- Directions for this task -
Which of the lines in the data mention the string "icon"? List them all.

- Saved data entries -
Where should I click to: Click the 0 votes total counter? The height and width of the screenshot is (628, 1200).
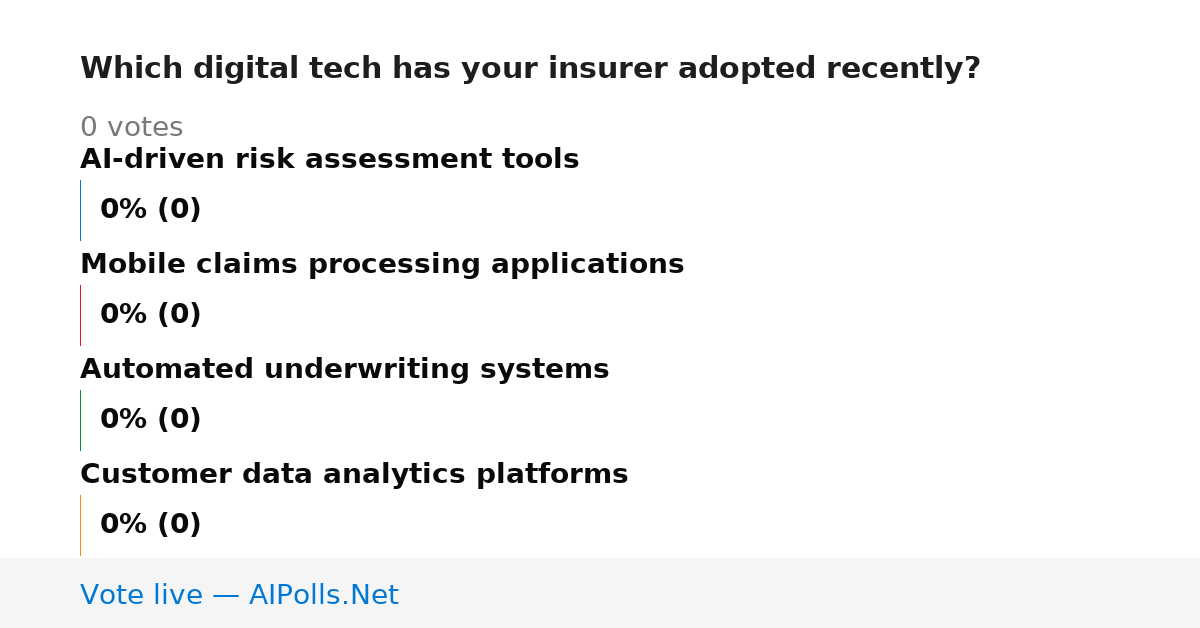point(131,128)
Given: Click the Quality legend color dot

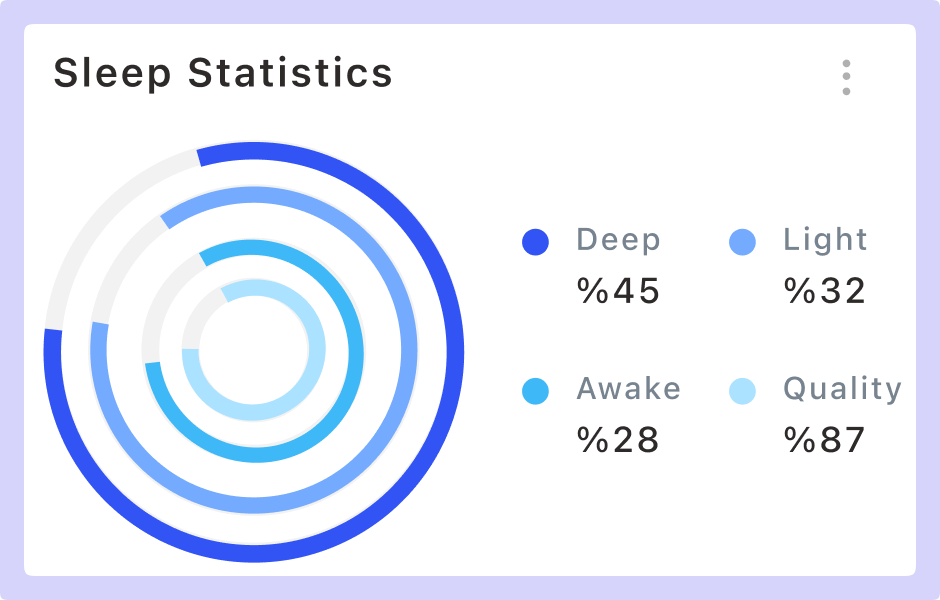Looking at the screenshot, I should coord(742,391).
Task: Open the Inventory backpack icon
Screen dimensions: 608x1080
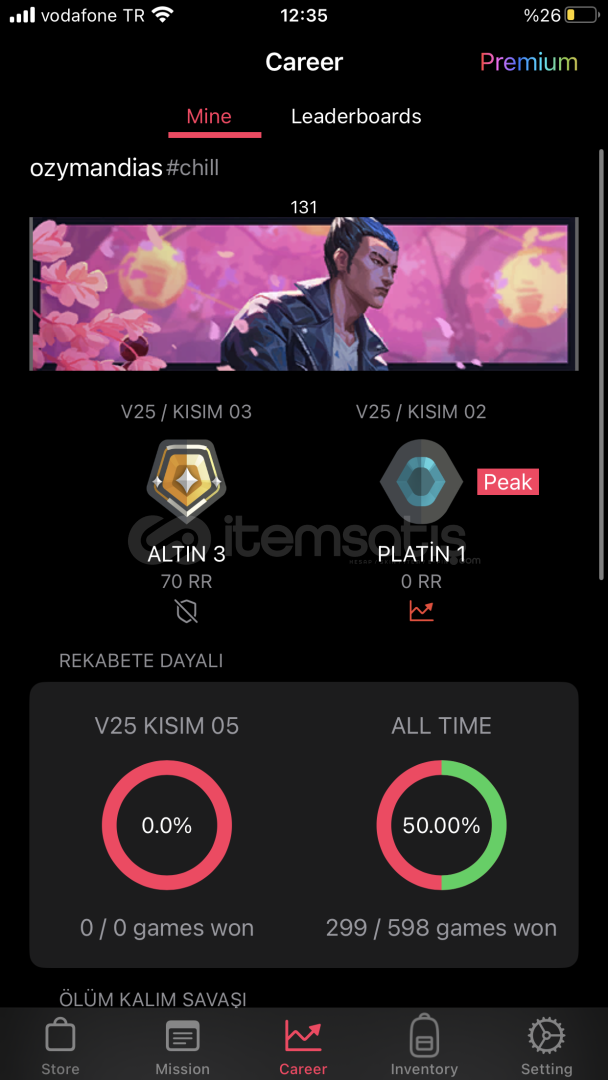Action: (x=424, y=1035)
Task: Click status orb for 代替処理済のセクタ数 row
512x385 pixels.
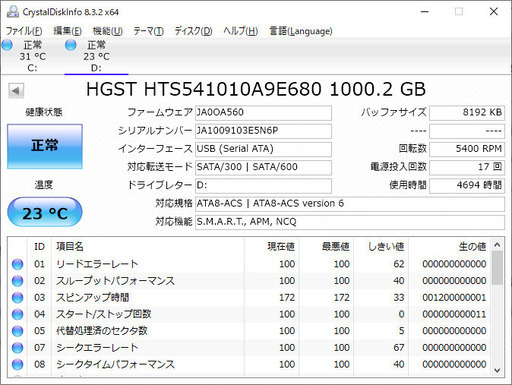Action: pyautogui.click(x=17, y=331)

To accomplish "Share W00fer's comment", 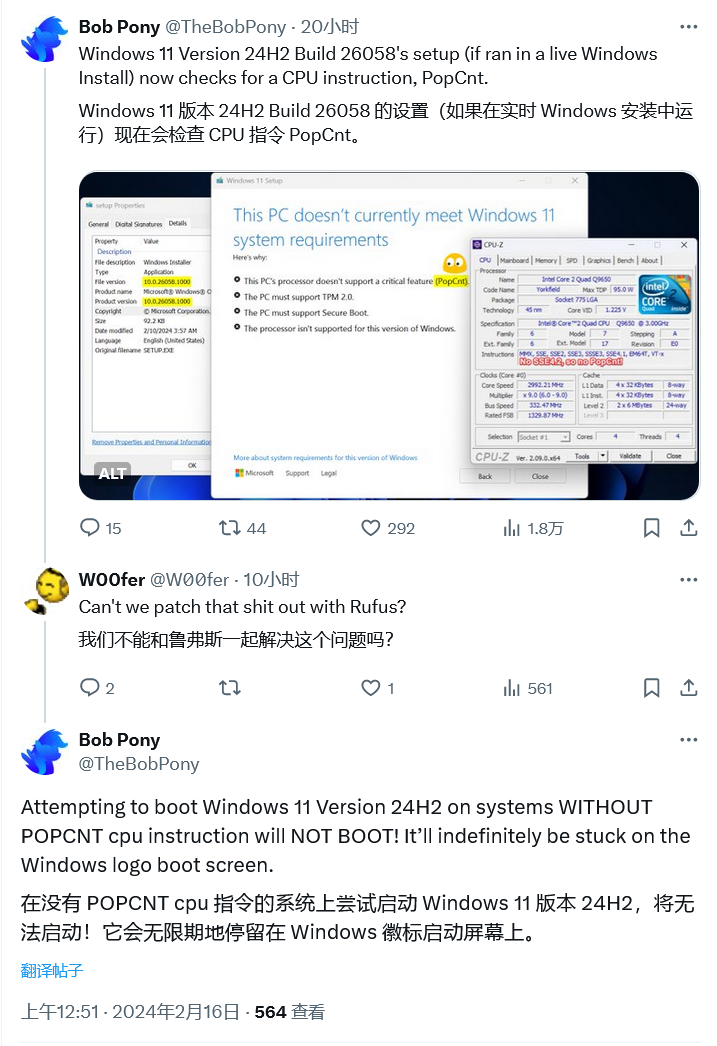I will click(689, 688).
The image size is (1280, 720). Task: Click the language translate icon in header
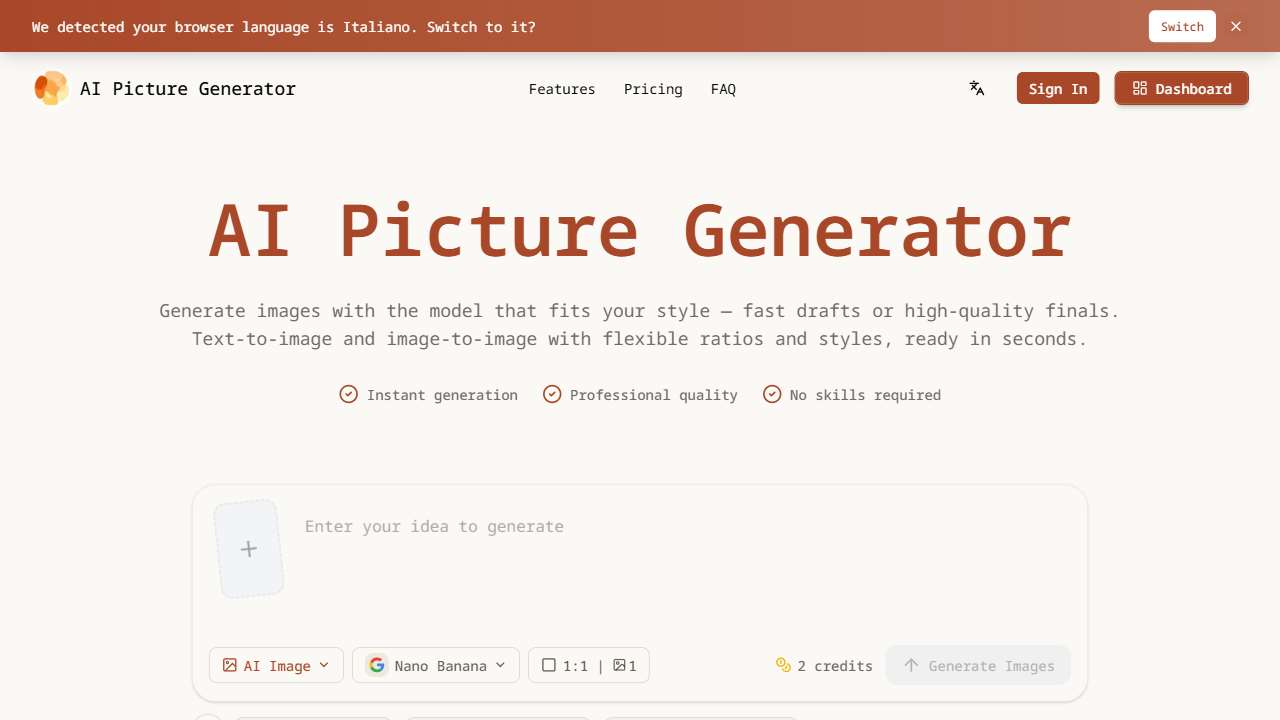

- Solved exercise -
Task: Open the Inventory backpack icon
The image size is (1280, 720). Task: Click the language translate icon in header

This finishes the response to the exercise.